Я подумала, что заметка появилась, вероятно, не без подсказки моего полковника. Он стрелял сразу по двум зайцам. Если это на самом деле несчастный случай - упоминание о нем пойдет всем, кто пользуется газом, на пользу. Если верно мое предположение, то заметка может успокоить преступника, притупить его внимание…

Дома я застала Максима.

Он приехал из Ордынска на своем "Запорожце". Завтра предстоял выходной день. Максим привез с собой бутылочку, на этот раз коньяку. Я выпила рюмку за компанию, отказалась от второй под недоверчивое хмыканье Петра Иваныча.

Максим остался у нас ночевать; он делал это и ранее, до меня, его раскладушка так и хранилась на балконе у Петра Иваныча. "Запорожец" ночевал на улице, под окном.

Мы сидели на кухне втроем, плечо Максима касалось моего плеча, а я думала о Вале Бессоновой, о своих делах, и мне было холодно и неуютно. Я очень неуклюже отозвалась на шутку Петра Иваныча.
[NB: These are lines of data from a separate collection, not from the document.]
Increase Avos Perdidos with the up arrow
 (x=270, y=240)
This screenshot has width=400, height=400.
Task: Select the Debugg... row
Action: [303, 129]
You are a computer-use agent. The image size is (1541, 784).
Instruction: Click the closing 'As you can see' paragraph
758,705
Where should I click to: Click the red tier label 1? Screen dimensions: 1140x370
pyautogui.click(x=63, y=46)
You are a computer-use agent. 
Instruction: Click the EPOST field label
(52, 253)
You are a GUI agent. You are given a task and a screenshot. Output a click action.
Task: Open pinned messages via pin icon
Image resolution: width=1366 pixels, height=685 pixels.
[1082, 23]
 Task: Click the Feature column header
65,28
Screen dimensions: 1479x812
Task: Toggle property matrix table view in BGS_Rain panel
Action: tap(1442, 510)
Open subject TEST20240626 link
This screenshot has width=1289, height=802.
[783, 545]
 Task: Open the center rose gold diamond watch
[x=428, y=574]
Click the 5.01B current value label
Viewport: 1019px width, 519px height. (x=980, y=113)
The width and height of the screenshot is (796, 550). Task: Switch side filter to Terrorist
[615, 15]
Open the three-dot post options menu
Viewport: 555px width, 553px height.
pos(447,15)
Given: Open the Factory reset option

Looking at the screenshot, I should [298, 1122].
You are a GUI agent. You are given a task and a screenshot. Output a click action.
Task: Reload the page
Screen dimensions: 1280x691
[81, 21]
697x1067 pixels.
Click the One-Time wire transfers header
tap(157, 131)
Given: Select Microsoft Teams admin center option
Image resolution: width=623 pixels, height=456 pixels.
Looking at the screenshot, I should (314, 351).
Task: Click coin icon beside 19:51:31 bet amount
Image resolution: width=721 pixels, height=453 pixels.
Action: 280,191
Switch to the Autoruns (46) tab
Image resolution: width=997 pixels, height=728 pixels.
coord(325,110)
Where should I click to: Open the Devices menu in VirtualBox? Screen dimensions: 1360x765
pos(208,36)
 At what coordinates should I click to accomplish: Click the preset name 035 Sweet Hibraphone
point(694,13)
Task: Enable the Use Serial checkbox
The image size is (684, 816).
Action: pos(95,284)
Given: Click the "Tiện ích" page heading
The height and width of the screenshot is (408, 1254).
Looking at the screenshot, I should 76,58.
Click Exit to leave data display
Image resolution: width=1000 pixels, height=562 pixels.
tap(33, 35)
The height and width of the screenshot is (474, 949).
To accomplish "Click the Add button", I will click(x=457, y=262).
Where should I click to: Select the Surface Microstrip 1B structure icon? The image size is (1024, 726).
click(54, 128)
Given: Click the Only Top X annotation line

- Извините меня, - сказала я. - Что-то мне сегодня не по себе. Может быть, мужчины пойдут смотреть телевизор, а я пока вымою посуду.

- Вам помочь? - спросил Максим и с готовностью поднялся.

- Что вы, не нужно. Мытье посуды - привилегия женщины.

- Самокритичное утверждение, - заметил Петр Иваныч, - Максим, оставим "кесарево кесарю", а сами займемся высокими мужскими делами. Включим голубой экран.

- Я подожду "кесаря", пойдем смотреть вместе.

- Мой мальчик, в обращении с женщинами нельзя быть излишне великодушным, иначе - как при игре в шахматы - рискуешь проиграть… Поэтому уступай женщине только в автобусе, а в жизни свои права отстаивай отчаянно.

- Я рискну, - сказал Максим.

- Хорошо. Рыцаря нельзя оставлять одного. Я буду с тобой.

Они поставили рядом табуретки, сидели и покуривали, а я занялась посудой. Наконец, я уронила стакан.

- Разбила! - резюмировал Петр Иваныч.

- Это - к счастью, - успокоил его Максим.

- Вот я и говорю, мой любимый стакан.

- Не будете смотреть под руку, - оправдывалась я.

- Да мы и не смотрели! - возмутился Петр Иваныч - Максим, ну скажи.

- Я смотрел, - признался Максим.

- Ох, Максим, Максим! Попаду я с тобой в историю.

Пока я собирала осколки стакана, Петр Иваныч взял "Вечерку" и тоже обратил внимание на заметку "Горгаза". Прочитал ее вслух.

- Бессонова? - заинтересовался Максим. - Так я ее знал. Молодая женщина, кладовщик Главного склада Торга.

- Ах, это из той самой истории, - сказал Петр Иваныч.

Тут я вспомнила, что говорил о Максиме полковник Приходько, и навострила уши.

Но Максим только отмахнулся:

- Неинтересная история. Дела давно минувших дней…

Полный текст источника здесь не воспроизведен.